Hisss received highly negative reviews from critics upon release from both domestic and international critics. Nikhat Kazmi of Times of India gave it 2 out of 5 stars and stated, "A film like Hisss should have scored with its special effects. But once again, the carnage that the serpent unleashes is grotesque and her transformation from seductress to venomous reptile is more funny than eyeball-grabbing." Taran Adarsh from Bollywood Hungama gave it 1/2 star out of five and stated that "If there were Razzies in Bollywood, Hisss would win hands down. Films like Hisss make you realize what's going wrong in Bollywood today. On one hand, we celebrate the new stories being told in our films, and on the other, we churn out a Hisss, which is badly scripted, poorly enacted, and carelessly directed. Believe me, it's easy to solve the crossword puzzle in newspapers than it is to understand what exactly is going on in this film. As for director Jennifer Lynch, she needs a crash course in film-making pronto. The visual effects seem straight out of a B-grade Bollywood film. On the whole, Hisss is best avoided."

Rajeev Masand from CNN-IBN gave it 1 star out of five and stated that "In Hisss, directed by Jennifer Lynch, Mallika stars as a shape-shifting snake that has been separated from her reptile lover by a crazy foreigner who's seeking a naagmani that will cure his cancer. The outrageous plot involves this ichchadhari Nagin emerging as something of a feminist superhero who comes to the rescue of various tormented women, even as she's seeking out her kidnapped partner. Irrfan Khan plays the cop investigating a series of mysterious killings, and Divya Dutta plays his wife. At 90 minutes, it's mercifully short, but watch it only if you're not easily disgusted."
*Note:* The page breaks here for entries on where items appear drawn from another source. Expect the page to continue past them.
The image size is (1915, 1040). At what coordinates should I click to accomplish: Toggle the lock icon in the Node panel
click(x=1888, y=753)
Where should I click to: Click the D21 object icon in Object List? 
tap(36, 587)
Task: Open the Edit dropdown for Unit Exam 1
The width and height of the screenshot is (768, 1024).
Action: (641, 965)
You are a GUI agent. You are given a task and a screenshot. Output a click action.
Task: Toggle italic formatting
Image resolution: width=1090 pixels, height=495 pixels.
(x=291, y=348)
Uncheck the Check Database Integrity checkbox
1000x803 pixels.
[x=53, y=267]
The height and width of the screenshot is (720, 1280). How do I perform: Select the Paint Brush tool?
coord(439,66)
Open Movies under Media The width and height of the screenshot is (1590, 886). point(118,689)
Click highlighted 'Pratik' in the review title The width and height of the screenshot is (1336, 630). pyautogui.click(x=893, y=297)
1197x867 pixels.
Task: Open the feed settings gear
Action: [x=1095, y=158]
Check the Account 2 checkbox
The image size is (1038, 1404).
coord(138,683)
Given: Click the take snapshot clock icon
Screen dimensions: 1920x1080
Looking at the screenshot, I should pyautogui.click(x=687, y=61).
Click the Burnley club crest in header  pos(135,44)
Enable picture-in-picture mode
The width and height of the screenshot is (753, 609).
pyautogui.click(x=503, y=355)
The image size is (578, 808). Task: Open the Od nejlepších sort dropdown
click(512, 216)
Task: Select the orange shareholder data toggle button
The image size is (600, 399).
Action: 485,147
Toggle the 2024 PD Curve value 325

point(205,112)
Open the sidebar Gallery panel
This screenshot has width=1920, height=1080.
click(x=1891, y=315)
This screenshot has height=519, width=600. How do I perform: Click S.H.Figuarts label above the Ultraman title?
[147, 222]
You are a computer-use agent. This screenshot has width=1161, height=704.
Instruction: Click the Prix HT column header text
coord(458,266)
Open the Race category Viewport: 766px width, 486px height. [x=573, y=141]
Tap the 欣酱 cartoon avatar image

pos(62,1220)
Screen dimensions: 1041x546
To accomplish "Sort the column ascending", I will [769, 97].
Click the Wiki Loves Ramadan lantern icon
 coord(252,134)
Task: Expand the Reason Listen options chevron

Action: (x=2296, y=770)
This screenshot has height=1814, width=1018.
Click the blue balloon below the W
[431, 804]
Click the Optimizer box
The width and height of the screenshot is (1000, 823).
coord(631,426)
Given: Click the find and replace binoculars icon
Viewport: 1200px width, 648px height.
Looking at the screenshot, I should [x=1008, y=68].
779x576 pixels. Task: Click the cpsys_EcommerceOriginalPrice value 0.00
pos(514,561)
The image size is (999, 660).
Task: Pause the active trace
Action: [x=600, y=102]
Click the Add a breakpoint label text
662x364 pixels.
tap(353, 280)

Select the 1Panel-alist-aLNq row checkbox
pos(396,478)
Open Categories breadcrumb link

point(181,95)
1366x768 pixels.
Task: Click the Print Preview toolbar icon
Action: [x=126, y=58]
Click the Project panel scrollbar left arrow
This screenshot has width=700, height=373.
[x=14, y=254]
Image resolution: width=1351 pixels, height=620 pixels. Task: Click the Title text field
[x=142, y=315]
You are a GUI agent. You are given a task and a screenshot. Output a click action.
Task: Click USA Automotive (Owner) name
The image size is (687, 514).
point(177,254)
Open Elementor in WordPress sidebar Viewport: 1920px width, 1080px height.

Anupama Chopra from NDTV gave it 1.5 stars out of five and stated that "Hisss has marginally better special effects and much more nudity but the script is so deliriously inept that, in comparison, the average Ramsay horror film looks like a class act." Mayank Shekhar from Hindustan Times gave it 1 star out of five and stated that "This is pornography for the hormonally demented teen. Or maybe this is erotica."